*EXERCISE DIRECTIONS*. Nothing in the data should be left out, so repeat it all exactly.

[Dataset items]
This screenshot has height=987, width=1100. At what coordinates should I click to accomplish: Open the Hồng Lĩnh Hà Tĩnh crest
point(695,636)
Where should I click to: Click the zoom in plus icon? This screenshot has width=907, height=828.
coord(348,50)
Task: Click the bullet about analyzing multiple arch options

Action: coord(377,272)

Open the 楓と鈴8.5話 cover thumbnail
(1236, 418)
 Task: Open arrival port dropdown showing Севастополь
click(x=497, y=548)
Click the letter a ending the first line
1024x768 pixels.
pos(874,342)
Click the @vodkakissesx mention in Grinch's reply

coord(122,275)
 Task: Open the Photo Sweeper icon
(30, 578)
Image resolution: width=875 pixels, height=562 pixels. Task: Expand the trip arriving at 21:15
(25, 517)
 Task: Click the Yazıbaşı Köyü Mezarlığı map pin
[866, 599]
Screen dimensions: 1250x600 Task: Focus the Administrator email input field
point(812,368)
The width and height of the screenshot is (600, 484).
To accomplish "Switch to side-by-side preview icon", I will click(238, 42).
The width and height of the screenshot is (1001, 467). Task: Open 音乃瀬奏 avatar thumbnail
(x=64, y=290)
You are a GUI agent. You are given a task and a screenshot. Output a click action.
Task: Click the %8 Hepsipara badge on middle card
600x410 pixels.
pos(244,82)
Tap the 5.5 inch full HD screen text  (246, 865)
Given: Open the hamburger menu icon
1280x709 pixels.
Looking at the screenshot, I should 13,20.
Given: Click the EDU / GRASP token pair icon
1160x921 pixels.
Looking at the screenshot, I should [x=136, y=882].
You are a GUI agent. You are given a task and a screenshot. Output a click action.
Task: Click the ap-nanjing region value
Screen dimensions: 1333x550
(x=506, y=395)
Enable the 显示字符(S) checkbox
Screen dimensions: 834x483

*FINISHED TASK*.
This screenshot has height=987, width=1100. At what coordinates should I click to accomplish: Open the Hồng Lĩnh Hà Tĩnh crest
point(695,636)
Where should I click to: Click the zoom in plus icon? This screenshot has width=907, height=828.
coord(348,50)
Task: Click the bullet about analyzing multiple arch options

Action: coord(377,272)

Open the 楓と鈴8.5話 cover thumbnail
(1236, 418)
 Task: Open arrival port dropdown showing Севастополь
click(x=497, y=548)
Click the letter a ending the first line
1024x768 pixels.
pos(874,342)
Click the @vodkakissesx mention in Grinch's reply

coord(122,275)
 Task: Open the Photo Sweeper icon
(30, 578)
Image resolution: width=875 pixels, height=562 pixels. Task: Expand the trip arriving at 21:15
(25, 517)
 Task: Click the Yazıbaşı Köyü Mezarlığı map pin
[866, 599]
Screen dimensions: 1250x600 Task: Focus the Administrator email input field
point(812,368)
The width and height of the screenshot is (600, 484).
To accomplish "Switch to side-by-side preview icon", I will click(238, 42).
The width and height of the screenshot is (1001, 467). Task: Open 音乃瀬奏 avatar thumbnail
(x=64, y=290)
You are a GUI agent. You are given a task and a screenshot. Output a click action.
Task: Click the %8 Hepsipara badge on middle card
600x410 pixels.
pos(244,82)
Tap the 5.5 inch full HD screen text  (246, 865)
Given: Open the hamburger menu icon
1280x709 pixels.
Looking at the screenshot, I should 13,20.
Given: Click the EDU / GRASP token pair icon
1160x921 pixels.
Looking at the screenshot, I should [x=136, y=882].
You are a GUI agent. You are given a task and a screenshot. Output a click action.
Task: Click the ap-nanjing region value
Screen dimensions: 1333x550
(x=506, y=395)
Enable the 显示字符(S) checkbox
Screen dimensions: 834x483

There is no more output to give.